- Official logo
- Date: June 13, 2015
- Frequency: annual
- Location: Portland, Oregon
- Inaugurated: 2004
- Participants: 100-200 pirates
- Attendance: 2,000-3,000
- Budget: Donation based
- Patron: Public

= Plunderathon =

Pirate-themed festival in Portland, Oregon

Plunderathon is an annual pirate-themed festival in Portland, Oregon, United States that usually coincides with Fleet Week or the Rose Festival. Plunderathon is run by a group calling itself "the Infernal Order of Pirates, Buccaneers, Scallywags, and Privateers" that prides itself on a heavy disinformation campaign leading up to the event, often issuing press statements that flatly contradict previous ones and making "historical" claims of Plunderathons from over a century ago. Throughout the event, the designated historian will often be called upon to recite the history of the Order in exchange for rum, which he or she does by making it up on the spot and claiming authenticity.
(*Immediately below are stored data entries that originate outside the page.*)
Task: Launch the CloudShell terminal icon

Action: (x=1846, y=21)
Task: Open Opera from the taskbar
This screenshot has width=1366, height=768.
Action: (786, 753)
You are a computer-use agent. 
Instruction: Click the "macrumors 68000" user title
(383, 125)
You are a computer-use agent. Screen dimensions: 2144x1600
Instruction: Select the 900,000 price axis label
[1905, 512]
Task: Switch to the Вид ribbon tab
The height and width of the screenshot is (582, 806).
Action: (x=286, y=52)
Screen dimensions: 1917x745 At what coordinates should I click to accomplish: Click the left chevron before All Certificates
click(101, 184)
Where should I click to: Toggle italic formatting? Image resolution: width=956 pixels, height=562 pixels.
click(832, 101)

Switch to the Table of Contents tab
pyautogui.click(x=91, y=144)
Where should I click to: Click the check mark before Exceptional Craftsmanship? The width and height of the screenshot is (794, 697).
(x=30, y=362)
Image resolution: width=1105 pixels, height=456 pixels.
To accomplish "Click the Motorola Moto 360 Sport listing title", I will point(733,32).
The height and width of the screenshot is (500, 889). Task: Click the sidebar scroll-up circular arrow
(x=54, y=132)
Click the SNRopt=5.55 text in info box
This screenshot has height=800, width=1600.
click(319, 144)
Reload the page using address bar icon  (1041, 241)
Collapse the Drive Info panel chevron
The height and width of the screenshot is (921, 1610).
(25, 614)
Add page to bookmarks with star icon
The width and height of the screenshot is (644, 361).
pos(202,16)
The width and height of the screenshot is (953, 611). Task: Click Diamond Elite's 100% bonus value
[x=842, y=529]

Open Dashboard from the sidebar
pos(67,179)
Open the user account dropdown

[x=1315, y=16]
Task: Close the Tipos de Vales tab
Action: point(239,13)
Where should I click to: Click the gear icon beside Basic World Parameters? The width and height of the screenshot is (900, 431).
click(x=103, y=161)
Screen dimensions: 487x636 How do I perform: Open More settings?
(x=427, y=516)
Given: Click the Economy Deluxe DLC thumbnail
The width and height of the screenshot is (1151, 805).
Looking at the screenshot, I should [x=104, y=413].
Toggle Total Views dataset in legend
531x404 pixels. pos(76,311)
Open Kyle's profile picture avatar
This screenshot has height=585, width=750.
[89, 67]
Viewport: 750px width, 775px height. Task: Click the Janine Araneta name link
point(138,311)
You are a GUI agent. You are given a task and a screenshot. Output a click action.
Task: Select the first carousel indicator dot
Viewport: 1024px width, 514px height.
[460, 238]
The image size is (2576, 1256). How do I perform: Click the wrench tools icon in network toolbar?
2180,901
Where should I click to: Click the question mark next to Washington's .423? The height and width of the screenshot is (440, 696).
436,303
Plunderathon is not tied to any venue or location, but is a mobile combination of a parade, bar crawl and public art spectacle very similar to the CacophonySociety's SantaCon.

Participants dress up as pirates, make "ships" out of shopping carts and parade through town for around 10 hours, mostly in the Old Town/Chinatown, Downtown and Vaseline Alley areas. Costumes range from cheap party store items to high-quality theatrical costumes. The 2006 Plunderathon had over 120 pirates and featured a treasure chest-shaped piñata that was full of condoms and a beanbag fight (called "cannonball fight") in the North Park Blocks. They also visited the Shanghai tunnels, walked completely through Powell's Books, the Pearl District, pushed the ship/cart through the US Bancorp Tower and blocked traffic on several downtown streets while moving from one place to another in long single-file lines.

The new Plunderathon logo, released on their website in January 2008, states the elements of the logo are: A skull with mugs tilted away from the center, handles upward, in the place of eyesockets. Rum bottles tilted together take the place of nasal passages, crossed unadorned bones lie behind the skull. In a circle around the skull and crossed bones, from the lower left end of the cross to the lower right, is the text "the Infernal Order of Pirates, Buccaneers, Scallywags, Privateers and Grocery Store Clerks." Under the cross is the text "Est. 1843" for the year of the first Plunderathon. As long as these elements exist and nothing is added to it, the logo is used to identify those who have participated in Plunderathon. Pirates who have split from Plunderathon and gone out on their own omit the text "the Infernal Order of Pirates, Buccaneers, Scallywags, Privateers and Grocery Store Clerks" but retain "Est. 1843" out of respect for their roots.

The 2007 Plunderathon was a record-setting 250 Pirates in size overall (though at any one point numbers topped out at 180) and featured a compressed-air cannon that shot sex toys, chocolate coin and small toys at passers by, as well as a large rubber band war and an invasion of the Pride Festival. The Portland pirate rock band Sunken Chest played a rock'n set at the Ash Street Saloon. The flagship for 2007 was the H.M.S. Venture (named after the Adult Swim cartoon The Venture Bros., which replaced the 2006 flagship, the H.M.S. Birdman). The Venture was the first flagship to survive a Plunderathon intact. Another ship, the Flaming Molly, was shanghaied before the end of the event and its wreckage was found in Old Town a week later, next to a chocolate shop.

Plunderathon has been featured in The Oregonian's Culturepulp comic as well as local newspapers such as The Portland Mercury, The Daily Oregonian, and the Willamette Week.
The event is adults-only and event organizers have threatened on their blog to call child protective services on any parent who brings kids to the event.